Herder définit le moment où l’art des Lumières qui tendait vers une « représentation » transparente de formes définies, idéales, se transforme en une « forme organique » défendue par les romantiques. Herder définit le moment ou le cri et l’interjection  de l’Ursprache se double d’une réflexion. On peut comparer cela déjà au travail de Constable ou de Turner, chez qui on peut déjà observer ces deux mouvements, vers l’expression première – Constable multiplie les croquis sur le vif, peint les nuages qui passent et d’effacent – mais ne s’en contente pas et continue le travail en y mêlant toute sa connaissance de l’histoire et de de l’art, jusqu’à peindre par exemple « Old Sarum » qui préfigure à la fois un traitement de la lumière qui annonce l’impressionnisme, mais aussi condense toute une vision raisonnée de l’histoire (voir ICI  mon analyse plus générale de l’art de Constable )

On est loin de la critique de Jean Clair de l’expressionnisme qui, selon lui, alignerait « palimpsestes précaires, balbutiements prononcés sous le coup de la sensation immédiate, plongée dans la profondeur du sentiment d’une force originelle qui l’immerge à tout instant, les séries indéfinies des épreuves d’une oeuvre à jamais différée, « désœuvrée » dira de nos jours Maurice Blanchot, portée aux limites du non-sens, habitée qu’elle est pas la tentation du néant, mais hantée aussi par ce que Cézanne appellera l’ « impuissance à réaliser ». (p123)

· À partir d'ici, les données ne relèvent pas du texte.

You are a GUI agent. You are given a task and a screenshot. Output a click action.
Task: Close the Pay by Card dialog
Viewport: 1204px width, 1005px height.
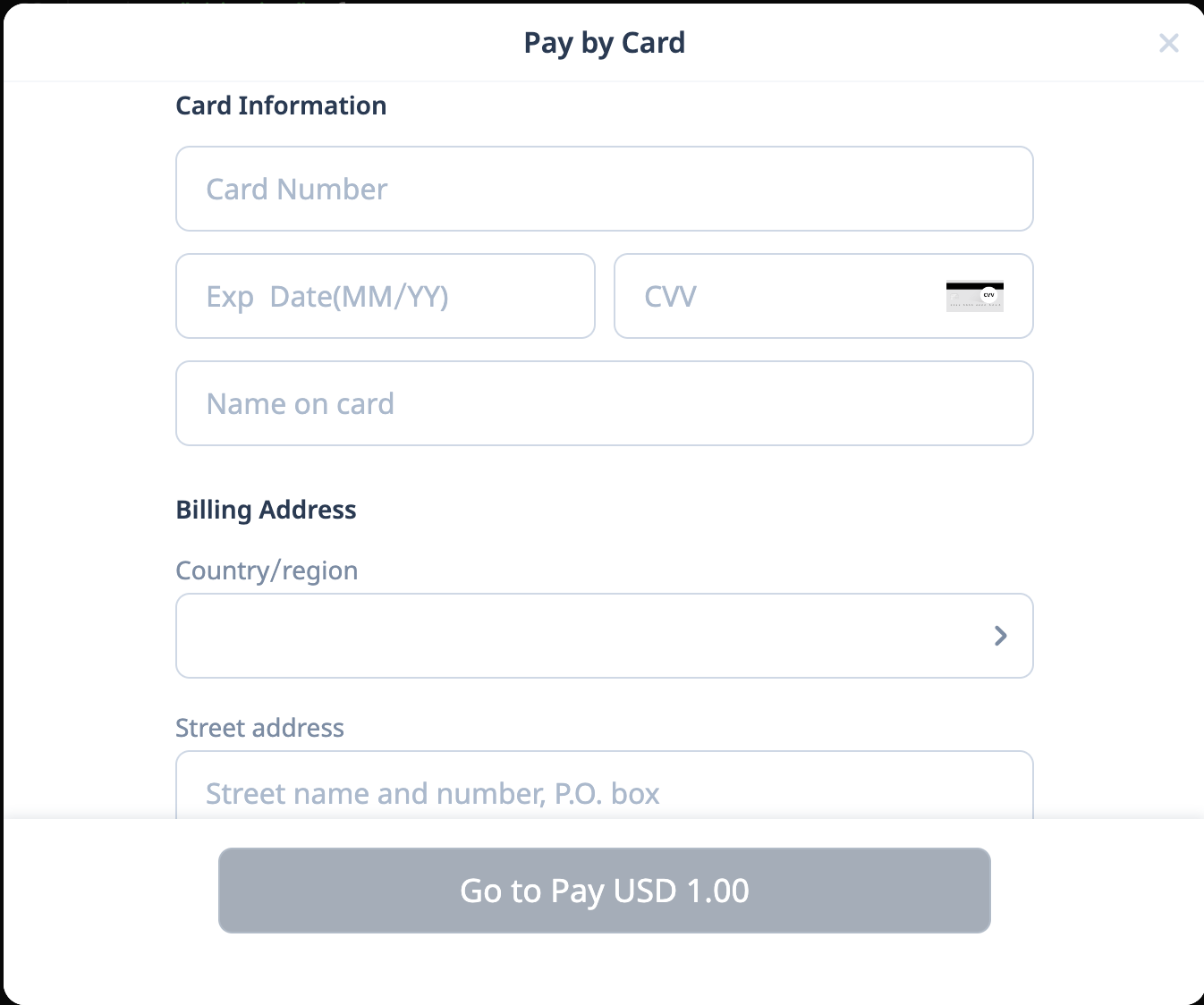(x=1168, y=43)
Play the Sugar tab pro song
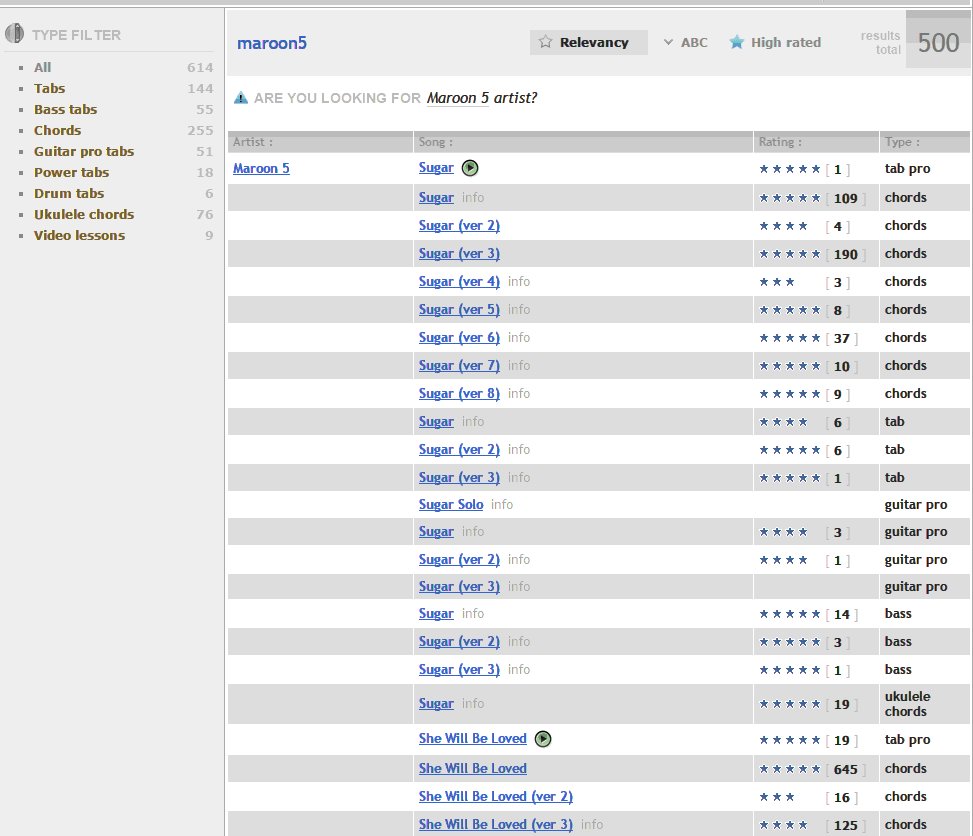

Avant de conclure, Jean Clair en arrive à la même constatation que j’évoquais plus haut.  » c’est à un double écueil, finalement, que l’art en cette fin de siècle se heurterait. D’un côté, celui d’un expressionnisme abâtardi et devenu, d’est en ouest, une sorte d’argot universel (…). d’un autre côté, celui de la domination d’une langue universelle et abstraite, garantie par la logique d’une « science unifiée » correspondant à l’emprise planétaire du monde technique et visant une rationalisation intégrale de l’existence. » (p.129) »comment concilier l’attachement au vernaculaire, sans lequel l »oeuvre perd sa chair et son poids de témoignage unique, et le projet de l’universel, par lequel l’oeuvre s’adresse à l’ensemble de l’humanité? Comment inventer un art qui ne soit ni l’expression du local et l’exaltation sournoise du nationalisme, ni la menace d’une unification, d’une globalisation, comme on dit aujourd’hui, de l’ensemble des cultures de la planète? (p.130)

A la fin de son texte, Jean Clair conserve cette position intenable. il choisit d’être tiraillé à l’infini et pour toujours entre ces deux lignes, de rester perché sur ce fil, comme un équilibriste perdu entre deux gouffres. Sans doute se sent-il davantage attiré par la raison que par l’expressionnisme – craint-il tant l’hubris qu’il sent dans leurs œuvres?   – pour autant, Ne faut-il pas au contraire avoir le courage de ne pas tout comprendre? Comme lui, je préfère la figure de l’équilibriste, mais s’il fallait tomber, je préférerais que ce soit dans l’inconnu de leur démesure plutôt que dans l’ordre bien rangé de nos certitudes.